Ich fügte mich und gewöhnte mich allmählich an die Situation. Nach Monaten war die Geschichte beinahe vergessen. Während ich Abends mein Tagebuch schrieb, dachte ich jedoch noch oft darüber nach, was Menschen zu bestimmten Handlungen trieb. Der wichtigste Aspekt schien mir Neugier zu sein. Eine Neugier, die mitunter gefährlich werden konnte. Jedoch ohne Neugier hätte ich mir nicht das Wissen aneignen können, dass mich heute meinen hochdotierten, verantwortungsvollen Job ausgerechnet als Gesundheits-Ingenieur machen ließ. Ich war zuständig für Verfahrens-Entwicklungen zur Zell-Regeneration und leitete Forschungen im Bereich „Individuelle Permakultur“. Wir hatten Systeme entwickelt, die es dem Menschen ermöglichten, eine durchschnittliche Lebenserwartung von ca. 180 Jahren zu erreichen – bei vollem Erhalt seiner körperlich-geistigen Kräfte. Und dann kommt da jemand auf die absurde Idee, seine Lungen gezielt mit Rauch zu befüllen. Somit hatte das Urteil seine volle Berechtigung, auch wenn es manche nicht verstanden. Dies zu erklären, hatte ich in den Medien manche Gelegenheit, denn ich war ja nicht der einzige Neugierige.
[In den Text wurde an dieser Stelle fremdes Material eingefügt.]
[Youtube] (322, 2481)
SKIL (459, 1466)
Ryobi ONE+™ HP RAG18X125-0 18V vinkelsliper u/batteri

»Was war denn nun eigentlich das Missliche an Ihrer Verurteilung?«, war eine der Fragen, die mir irgendwann von Journalisten gestellt wurden. Auf einer späteren Veranstaltung, zu der ich eingeladen wurde mit der Bitte, eine kurze Ansprache zu halten, fasste ich meine Antworten zusammen und gab folgendes zu Wort:
»Ich blieb schuldig! Ich konnte nicht ins Gefängnis gehen, nach einiger Zeit wieder herauskommen und sagen: „was wollt ihr noch, ich habe gebüßt, es ist vorbei.“ Nein, ich musste mit meiner Schuld weiter leben, musste mich mit ihr auseinander setzen, musste durch verantwortungsvolles Handeln mir wieder einen festen, sicheren Platz in der Gesellschaft erarbeiten, verdienen. Wie lange die Ächtung andauerte, hing somit von mir selbst ab, es blieb immer etwas Ungewisses bis zur endgültigen Wiedergutmachung.« Pause. »Ohne gesunden Rationalismus gerät man mitunter in Versuchung, zu „Spielen“, sich gefährdenden Aktivitäten hinzugeben. Rationalismus, Sozial-Kompetenz und verantwortliches Folgedenken müssen geschult werden. Unter diesen Prämissen fragte ich mich natürlich: „War es das wert?“ Nein, war es nicht! Wer so handelt, handelt gegen die Prinzipien des Lebens. Das Grundprinzip des Lebens ist Freude. Nichts im Universum gibt sich der „Freude“ hin, herauszufinden, inwieweit Dinge getan werden können, die tendenziell lebensbedrohlich sind. Das Glück des Lebens bedeutet nicht, Leichtsinnigkeit zum vergnüglichen, herausfordernden und reizenden Spiel zu machen, sondern Erfahrungen zu sammeln, die zu mehr Wachstum der Persönlichkeit führen, sich als bewusstes Wesen zu entwickeln und zu erweitern, zum Wohle aller. Und gerade Letzteres verbietet deshalb derartig leichtsinnige Exkursionen.«
Die Menge stimmte mir mit anerkennendem Beifall zu, und ich fühlte mich wieder angenommen. Und irgendwie war ich nun auch froh, dass diese Art der Bestrafung mich meiner Verantwortung nicht enthoben hatte, sondern mir echte Gelegenheit gab, Buße zu tun, die echten Werte des Lebens zu erkennen und kompromisslos anzunehmen. Und auch, in dieser fortschrittlichen Zeit leben und lernen zu dürfen. Diese kurze Ansprache wurde von einigen meiner Freunde klammheimlich auf Video mitgeschnitten, und kurz darauf von Psychologen auf ihre Authentizität und Wahrhaftigkeit geprüft. Das waren Spezialisten, die anhand von Mimik, Gestik und Stimmklang mit absoluter Verlässlichkeit herausfinden konnten, ob man meinte, was man sagte, oder ob man nur taktierend daher redete. Nach einer, Tage später stattfindenden, mehrstündigen Anhörung wurde ich von meiner Verurteilung frei gesprochen, und so konnte ich mich wieder ungezügelt dem Glück des Lebens in all seinen Vielgestaltungen hingeben, um abermals gewissen Gelüsten meiner Ahnen nachzugehen; die diesmal allerdings eher glücklich machen sollten.